Lukas' master project seeks to examine the transportation situation in Accra, Ghana and its implications on the urban society. He aims to grasp local peoples' perspective of everyday urban mobility in order to analyze what future policies on urban transportation are needed to ensure sustainable urban development in Accra. Linkages of transportation and issues like equality and democracy are also central concerns of his.
Lauritz conducted fieldwork in the Greater Accra Region in Ghana. He studied the private city development project of Appolonia City, and how the transformation of space has social and cultural implications for the local population. He was situated in a nearby village, also named Appolonia, where the chief, «the stool council» and «the elders», leased their land to the company Rendeavour, Africa’s largest urban land developer. The development of the private city is well under construction, and effects are illustrated both within the village, the private city and elsewhere in Ghana. Key concepts are class, segregation, conflict and security, and formations and conceptualisations of meaning and future. He successfully completed his MA degree in Spring 2019.
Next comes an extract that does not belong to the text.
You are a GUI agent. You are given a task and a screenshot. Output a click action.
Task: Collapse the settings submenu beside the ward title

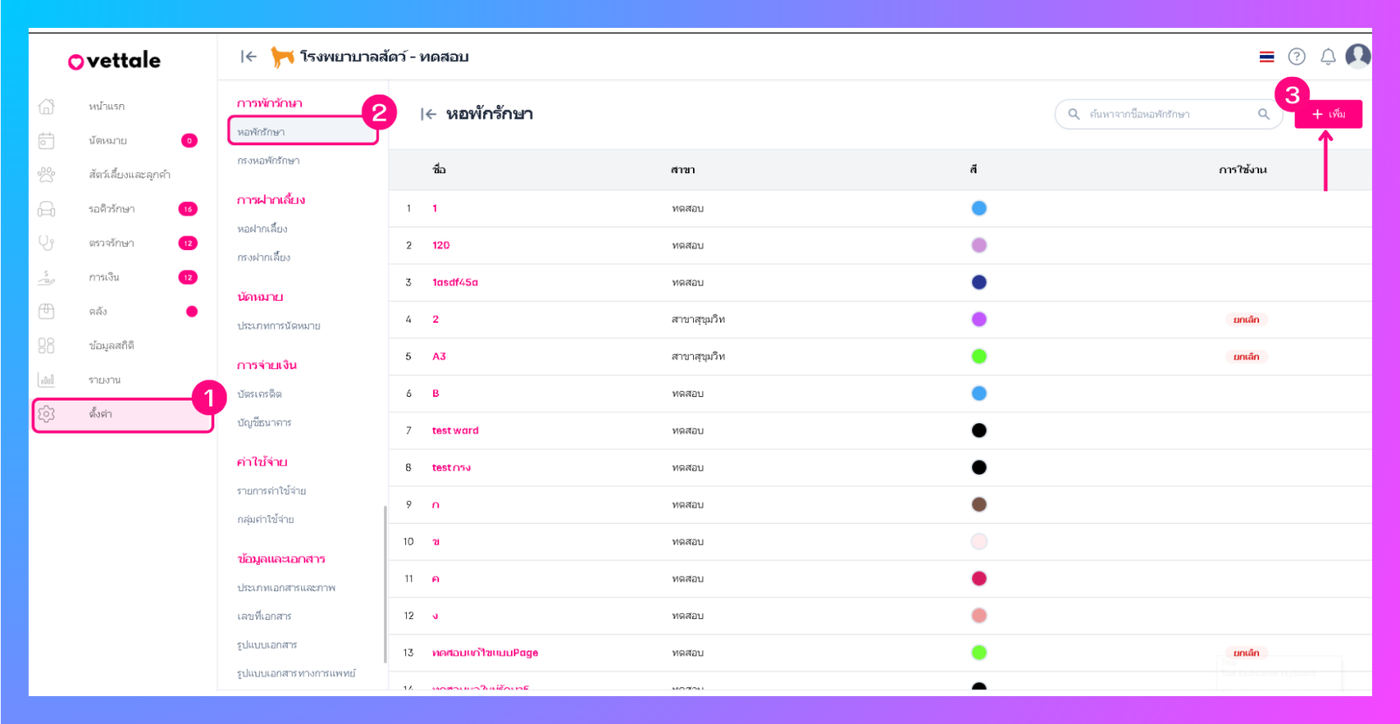click(428, 114)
Anna completed her master's degree in Social Anthropology at the University of Bergen in 2020. In the spring of 2019, she conducted fieldwork at the outskirts of Cape Town, South Africa. Her study is an exploration of urban housing politics from below in the post-Apartheid city, specifically focusing on what ways different groups of people – differentiated by class, race or gender – have varied access to urban resources. The fieldwork took place in Hazeldean, a community within a Township area called Philippi, where ongoing developments in the community and tense negotiations about land rights are heavily impacting people. The aim is to understand how the lived experiences of South African housing policies are affecting residents’ access to urban resources, such as mobility, housing, land right and safety.
Many refugee camps today are intended to be temporary, but eventually end up being more than so. As some of these contain over 200.000 people, it may be difficult to observe differences between the rural and urban. Mikko recently finished his fieldwork in a refugee camp in Northern Uganda. In his project, he investigates how people organise in camps and whether factors such as ethnicity, culture, language and economy affect how this is done. Understanding how these camps are organised and how people work together might be applicable in other areas in similar conditions, he contends.